PUT vs. PATCH: Difference Between PUT and PATCH Methods in RESTful API

In the world of RESTful API development, the methods you choose can significantly impact the efficiency, reliability, and security of your application. Two commonly used HTTP methods, PUT and PATCH, are often a source of confusion. In this article, we'll delve into the nuances that differentiate PUT and PATCH, providing clear definitions, examples, best practices, and security considerations. Let's unravel the intricacies of these methods to help you make informed decisions for your API development.

Definition and Usage:

PUT Method:

  • The PUT method is used to update or create a resource at a specific URI. 
  • It replaces the existing resource with the new representation provided in the request payload. 
  • PUT is idempotent, meaning that performing the same operation multiple times won't have different outcomes. 
  • It's used when you have complete and updated information about the resource.

PATCH Method:

  • The PATCH method is used to apply partial modifications to a resource at a specific URI. 
  • It updates only the specified fields in the resource, leaving the rest untouched. 
  • PATCH is also idempotent. 
  • It's suitable when you want to make incremental changes to a resource without sending the entire representation.

Examples Using JSON Payload:

Let's consider a hypothetical scenario involving a user profile resource.

1. PUT Example: 
Endpoint: `/api/users/123` Payload:

  "name": "John Doe",
  "email": "john@example.com"
2. PATCH Example: 
Endpoint: `/api/users/123` Payload:

  "name": "Jane Doe"

Do's and Don'ts:

- PUT Do's:
  - Provide a complete representation of the resource.
  - Use PUT when you have all the required data.
  - Ensure to include all fields, even if unchanged.

- PATCH Do's:
  - Only include fields that need to be updated.
  - Use PATCH for incremental updates.
  - Ensure your server handles missing fields gracefully.

Key Differences:

1. PUT is used for complete updates, while PATCH is for partial updates.
2. PUT requires sending the entire resource representation, while PATCH only requires the changes.

GIVEN PROBLEM: Resume the PUT versus PATCH article above, picking up right after its final line.

DATASET EXCERPT:
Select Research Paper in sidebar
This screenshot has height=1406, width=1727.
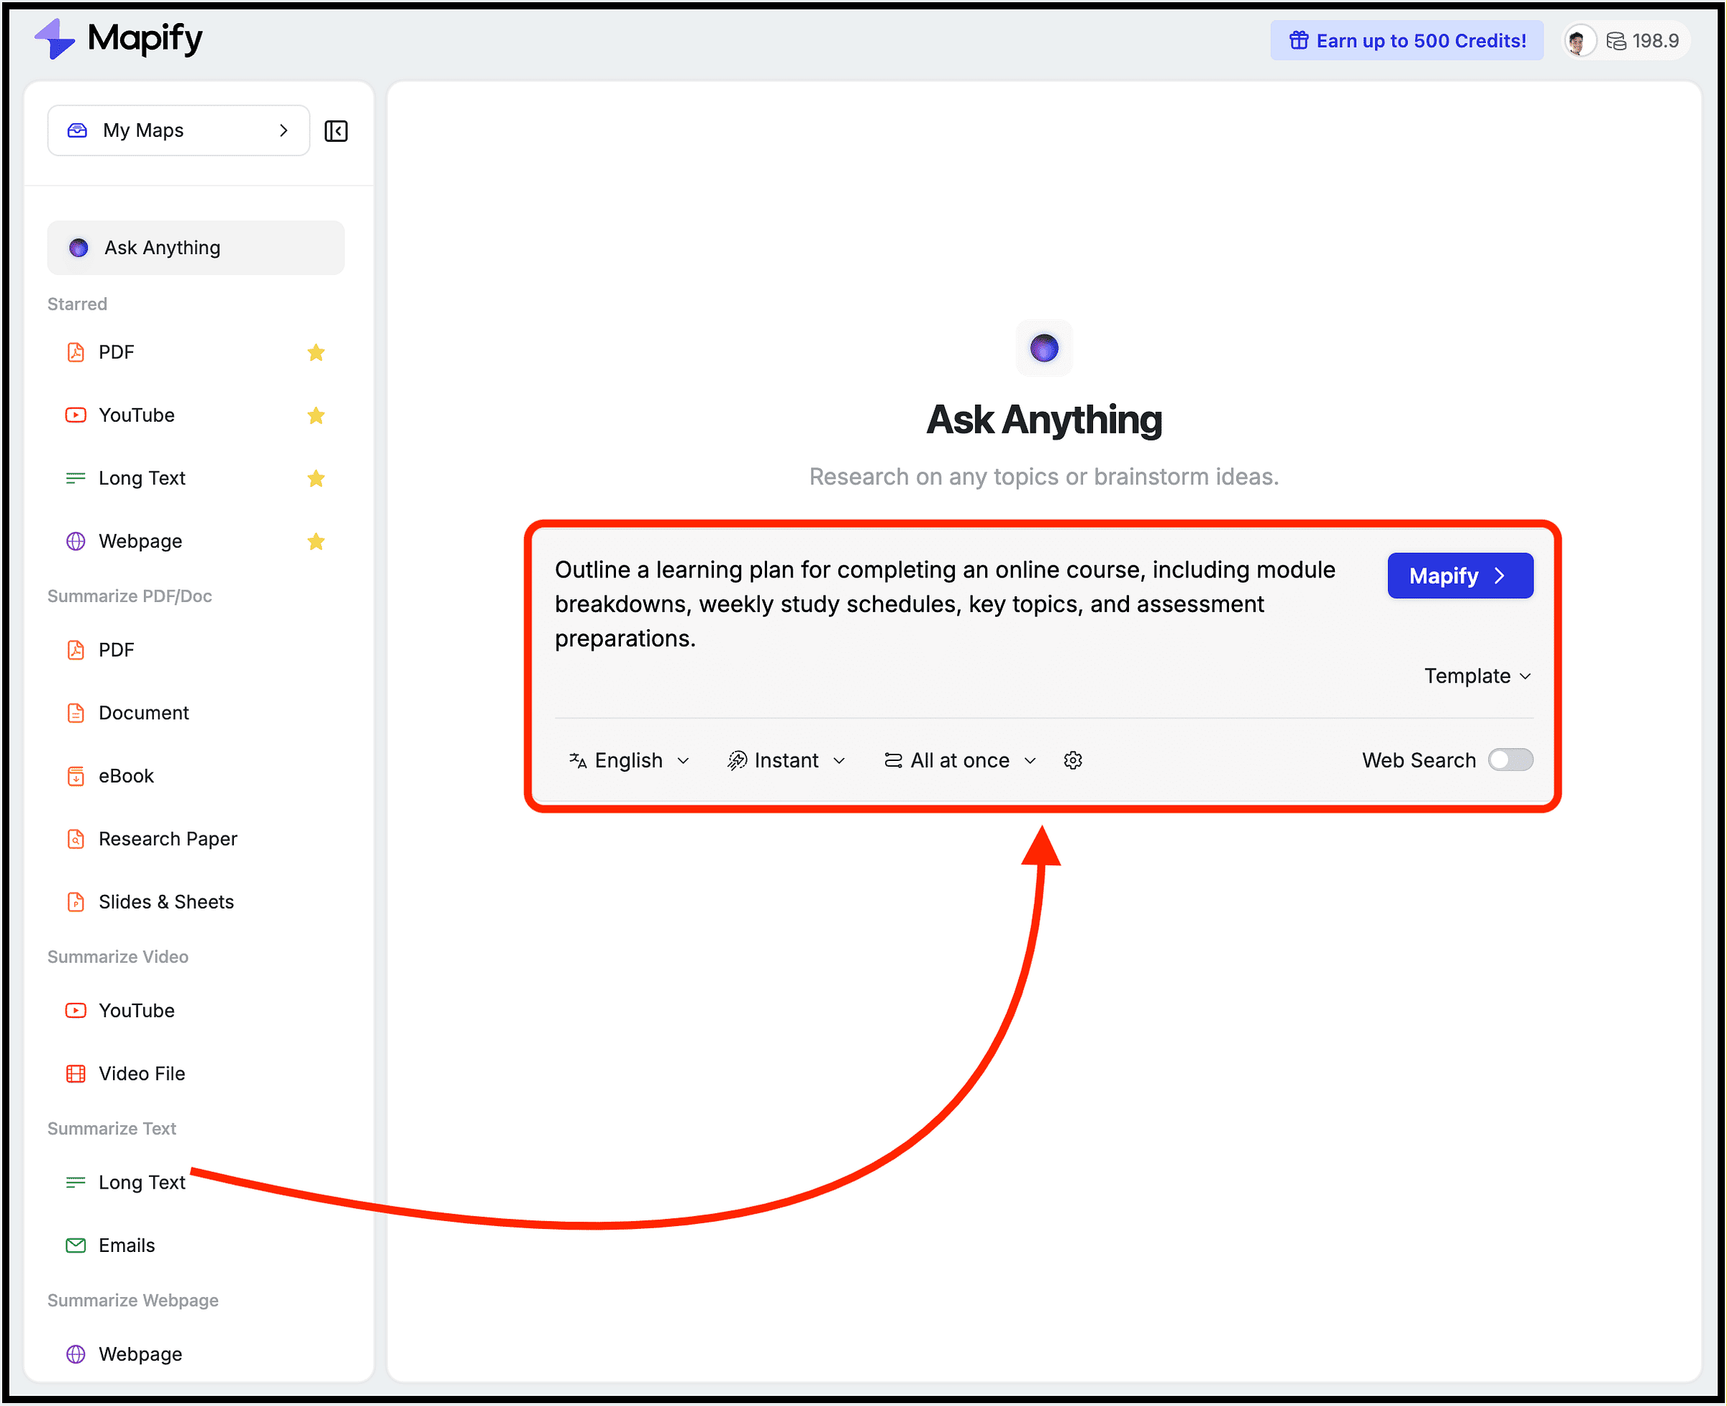(x=168, y=839)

ANSWER BELOW:
3. PUT is less efficient for large resources as it replaces everything, while PATCH is more efficient for small changes.
4. PATCH allows multiple clients to make changes concurrently without conflict.
5. PUT is generally used when you have complete information, while PATCH is suited for incremental modifications.

Origin and Security:

Both PUT and PATCH are standard HTTP methods defined in the HTTP/1.1 specification. They are supported by most web servers and clients. Go through the links to understand in details the RFC specifications.

Advantages and Disadvantages of the PUT and PATCH HTTP methods:

Let's explore the advantages and disadvantages of the PUT and PATCH HTTP methods in more detail:

Advantages of PUT Method:

  1. Complete Update: PUT method is ideal when you have complete and updated data for a resource. It ensures that the resource representation is entirely replaced, leaving no ambiguity about the current state.
  2. Idempotence: PUT is an idempotent method, meaning that performing the same operation multiple times will yield the same result. This property simplifies error handling and recovery scenarios.
  3. Consistency: PUT maintains the consistency of the resource, as it replaces the entire representation. This can be advantageous in scenarios where a complete update is necessary to avoid conflicts.
  4. Simplicity: PUT requests are straightforward to implement and understand. You send the entire updated representation in the payload, making it easy to manage updates.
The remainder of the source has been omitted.